#### Problem:
Reproduce the listing below verbatim, line for line, without changing any character, spacing, or line break.

* START Records for this exercise *

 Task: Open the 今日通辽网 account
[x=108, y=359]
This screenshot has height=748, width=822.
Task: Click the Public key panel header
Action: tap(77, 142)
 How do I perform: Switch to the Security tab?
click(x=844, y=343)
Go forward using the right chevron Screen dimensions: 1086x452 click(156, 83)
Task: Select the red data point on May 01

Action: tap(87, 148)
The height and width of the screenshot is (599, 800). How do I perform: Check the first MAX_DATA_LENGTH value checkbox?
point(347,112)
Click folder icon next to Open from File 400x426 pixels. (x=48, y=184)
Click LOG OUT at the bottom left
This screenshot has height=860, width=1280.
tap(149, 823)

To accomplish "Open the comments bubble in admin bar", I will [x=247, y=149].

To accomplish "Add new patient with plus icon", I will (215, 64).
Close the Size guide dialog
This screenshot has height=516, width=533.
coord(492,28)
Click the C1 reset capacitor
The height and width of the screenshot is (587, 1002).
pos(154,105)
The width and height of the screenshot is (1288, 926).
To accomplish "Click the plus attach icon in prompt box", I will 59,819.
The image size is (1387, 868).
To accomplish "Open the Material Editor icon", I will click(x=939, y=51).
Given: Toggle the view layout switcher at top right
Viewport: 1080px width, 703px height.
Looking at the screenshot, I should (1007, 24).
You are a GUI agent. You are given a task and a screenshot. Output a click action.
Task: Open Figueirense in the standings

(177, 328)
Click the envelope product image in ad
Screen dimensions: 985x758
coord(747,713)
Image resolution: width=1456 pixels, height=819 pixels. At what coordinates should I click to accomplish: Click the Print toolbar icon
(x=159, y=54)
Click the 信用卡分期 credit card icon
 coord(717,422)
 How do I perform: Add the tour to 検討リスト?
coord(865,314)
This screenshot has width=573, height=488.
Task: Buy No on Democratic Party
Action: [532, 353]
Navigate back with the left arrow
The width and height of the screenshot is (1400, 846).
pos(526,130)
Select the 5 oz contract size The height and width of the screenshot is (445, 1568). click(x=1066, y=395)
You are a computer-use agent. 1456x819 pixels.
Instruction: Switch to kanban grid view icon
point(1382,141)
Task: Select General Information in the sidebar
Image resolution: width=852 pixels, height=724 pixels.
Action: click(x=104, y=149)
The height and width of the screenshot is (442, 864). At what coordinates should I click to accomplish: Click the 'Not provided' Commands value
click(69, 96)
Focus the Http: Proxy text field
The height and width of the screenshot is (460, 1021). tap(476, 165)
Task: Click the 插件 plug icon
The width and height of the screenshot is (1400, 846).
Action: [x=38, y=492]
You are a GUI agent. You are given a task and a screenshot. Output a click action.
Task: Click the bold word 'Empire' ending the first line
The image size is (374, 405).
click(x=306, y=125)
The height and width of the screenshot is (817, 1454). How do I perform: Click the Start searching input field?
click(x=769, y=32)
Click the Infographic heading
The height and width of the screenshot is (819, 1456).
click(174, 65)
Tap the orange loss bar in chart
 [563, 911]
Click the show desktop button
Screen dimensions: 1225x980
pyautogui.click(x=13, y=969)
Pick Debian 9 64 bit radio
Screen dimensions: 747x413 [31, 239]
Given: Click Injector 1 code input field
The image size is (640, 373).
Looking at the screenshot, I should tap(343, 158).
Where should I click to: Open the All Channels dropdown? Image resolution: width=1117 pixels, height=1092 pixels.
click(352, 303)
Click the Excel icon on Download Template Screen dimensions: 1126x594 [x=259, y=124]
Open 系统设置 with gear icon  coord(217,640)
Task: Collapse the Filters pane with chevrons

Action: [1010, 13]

* END Records for this exercise *

#### Finished answer:
 Task: Open the 今日通辽网 account
[x=108, y=359]
This screenshot has height=748, width=822.
Task: Click the Public key panel header
Action: tap(77, 142)
 How do I perform: Switch to the Security tab?
click(x=844, y=343)
Go forward using the right chevron Screen dimensions: 1086x452 click(156, 83)
Task: Select the red data point on May 01

Action: tap(87, 148)
The height and width of the screenshot is (599, 800). How do I perform: Check the first MAX_DATA_LENGTH value checkbox?
point(347,112)
Click folder icon next to Open from File 400x426 pixels. (x=48, y=184)
Click LOG OUT at the bottom left
This screenshot has height=860, width=1280.
tap(149, 823)

To accomplish "Open the comments bubble in admin bar", I will [x=247, y=149].

To accomplish "Add new patient with plus icon", I will (215, 64).
Close the Size guide dialog
This screenshot has height=516, width=533.
coord(492,28)
Click the C1 reset capacitor
The height and width of the screenshot is (587, 1002).
pos(154,105)
The width and height of the screenshot is (1288, 926).
To accomplish "Click the plus attach icon in prompt box", I will 59,819.
The image size is (1387, 868).
To accomplish "Open the Material Editor icon", I will click(x=939, y=51).
Given: Toggle the view layout switcher at top right
Viewport: 1080px width, 703px height.
Looking at the screenshot, I should (1007, 24).
You are a GUI agent. You are given a task and a screenshot. Output a click action.
Task: Open Figueirense in the standings

(177, 328)
Click the envelope product image in ad
Screen dimensions: 985x758
coord(747,713)
Image resolution: width=1456 pixels, height=819 pixels. At what coordinates should I click to accomplish: Click the Print toolbar icon
(x=159, y=54)
Click the 信用卡分期 credit card icon
 coord(717,422)
 How do I perform: Add the tour to 検討リスト?
coord(865,314)
This screenshot has width=573, height=488.
Task: Buy No on Democratic Party
Action: [532, 353]
Navigate back with the left arrow
The width and height of the screenshot is (1400, 846).
pos(526,130)
Select the 5 oz contract size The height and width of the screenshot is (445, 1568). click(x=1066, y=395)
You are a computer-use agent. 1456x819 pixels.
Instruction: Switch to kanban grid view icon
point(1382,141)
Task: Select General Information in the sidebar
Image resolution: width=852 pixels, height=724 pixels.
Action: click(x=104, y=149)
The height and width of the screenshot is (442, 864). At what coordinates should I click to accomplish: Click the 'Not provided' Commands value
click(69, 96)
Focus the Http: Proxy text field
The height and width of the screenshot is (460, 1021). tap(476, 165)
Task: Click the 插件 plug icon
The width and height of the screenshot is (1400, 846).
Action: [x=38, y=492]
You are a GUI agent. You are given a task and a screenshot. Output a click action.
Task: Click the bold word 'Empire' ending the first line
The image size is (374, 405).
click(x=306, y=125)
The height and width of the screenshot is (817, 1454). How do I perform: Click the Start searching input field?
click(x=769, y=32)
Click the Infographic heading
The height and width of the screenshot is (819, 1456).
click(174, 65)
Tap the orange loss bar in chart
 [563, 911]
Click the show desktop button
Screen dimensions: 1225x980
pyautogui.click(x=13, y=969)
Pick Debian 9 64 bit radio
Screen dimensions: 747x413 [31, 239]
Given: Click Injector 1 code input field
The image size is (640, 373).
Looking at the screenshot, I should tap(343, 158).
Where should I click to: Open the All Channels dropdown? Image resolution: width=1117 pixels, height=1092 pixels.
click(352, 303)
Click the Excel icon on Download Template Screen dimensions: 1126x594 [x=259, y=124]
Open 系统设置 with gear icon  coord(217,640)
Task: Collapse the Filters pane with chevrons

Action: [1010, 13]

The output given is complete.